[Dataset items]
++++++++++
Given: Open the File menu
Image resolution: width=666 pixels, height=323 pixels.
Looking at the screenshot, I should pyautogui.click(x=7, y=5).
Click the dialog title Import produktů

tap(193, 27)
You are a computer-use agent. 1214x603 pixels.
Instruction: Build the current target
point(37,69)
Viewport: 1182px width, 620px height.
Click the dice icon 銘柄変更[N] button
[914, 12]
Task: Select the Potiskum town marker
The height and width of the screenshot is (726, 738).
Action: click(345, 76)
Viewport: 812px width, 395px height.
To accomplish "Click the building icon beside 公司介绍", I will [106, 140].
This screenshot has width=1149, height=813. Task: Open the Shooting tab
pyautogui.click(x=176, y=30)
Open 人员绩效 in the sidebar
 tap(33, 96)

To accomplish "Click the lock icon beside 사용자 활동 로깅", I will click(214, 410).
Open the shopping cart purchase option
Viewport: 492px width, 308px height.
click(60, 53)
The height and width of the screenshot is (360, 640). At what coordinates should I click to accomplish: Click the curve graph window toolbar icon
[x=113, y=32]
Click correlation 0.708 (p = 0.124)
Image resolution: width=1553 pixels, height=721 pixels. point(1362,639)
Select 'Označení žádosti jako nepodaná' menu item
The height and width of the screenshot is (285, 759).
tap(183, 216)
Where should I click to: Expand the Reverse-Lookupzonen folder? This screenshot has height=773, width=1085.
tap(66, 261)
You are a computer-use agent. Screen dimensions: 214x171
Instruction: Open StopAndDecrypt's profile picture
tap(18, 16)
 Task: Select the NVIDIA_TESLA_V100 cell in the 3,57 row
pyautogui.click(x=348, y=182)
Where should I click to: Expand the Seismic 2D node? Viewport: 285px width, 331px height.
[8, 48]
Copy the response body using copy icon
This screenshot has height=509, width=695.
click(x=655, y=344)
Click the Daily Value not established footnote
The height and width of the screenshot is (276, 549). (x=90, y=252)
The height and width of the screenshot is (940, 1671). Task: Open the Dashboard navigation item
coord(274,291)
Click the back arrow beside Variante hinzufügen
++++++++++
#### Exercise task
Rewrite the entries above with "Viewport" changed to "Display" everywhere it occurs, leaving all other text as it is.

#### Written answer
Given: Open the File menu
Image resolution: width=666 pixels, height=323 pixels.
Looking at the screenshot, I should pyautogui.click(x=7, y=5).
Click the dialog title Import produktů

tap(193, 27)
You are a computer-use agent. 1214x603 pixels.
Instruction: Build the current target
point(37,69)
Display: 1182px width, 620px height.
Click the dice icon 銘柄変更[N] button
[914, 12]
Task: Select the Potiskum town marker
The height and width of the screenshot is (726, 738).
Action: click(345, 76)
Display: 812px width, 395px height.
To accomplish "Click the building icon beside 公司介绍", I will [106, 140].
This screenshot has width=1149, height=813. Task: Open the Shooting tab
pyautogui.click(x=176, y=30)
Open 人员绩效 in the sidebar
 tap(33, 96)

To accomplish "Click the lock icon beside 사용자 활동 로깅", I will click(214, 410).
Open the shopping cart purchase option
Display: 492px width, 308px height.
click(60, 53)
The height and width of the screenshot is (360, 640). At what coordinates should I click to accomplish: Click the curve graph window toolbar icon
[x=113, y=32]
Click correlation 0.708 (p = 0.124)
Image resolution: width=1553 pixels, height=721 pixels. point(1362,639)
Select 'Označení žádosti jako nepodaná' menu item
The height and width of the screenshot is (285, 759).
tap(183, 216)
Where should I click to: Expand the Reverse-Lookupzonen folder? This screenshot has height=773, width=1085.
tap(66, 261)
You are a computer-use agent. Screen dimensions: 214x171
Instruction: Open StopAndDecrypt's profile picture
tap(18, 16)
 Task: Select the NVIDIA_TESLA_V100 cell in the 3,57 row
pyautogui.click(x=348, y=182)
Where should I click to: Expand the Seismic 2D node? Display: 285px width, 331px height.
[8, 48]
Copy the response body using copy icon
This screenshot has height=509, width=695.
click(x=655, y=344)
Click the Daily Value not established footnote
The height and width of the screenshot is (276, 549). (x=90, y=252)
The height and width of the screenshot is (940, 1671). Task: Open the Dashboard navigation item
coord(274,291)
Click the back arrow beside Variante hinzufügen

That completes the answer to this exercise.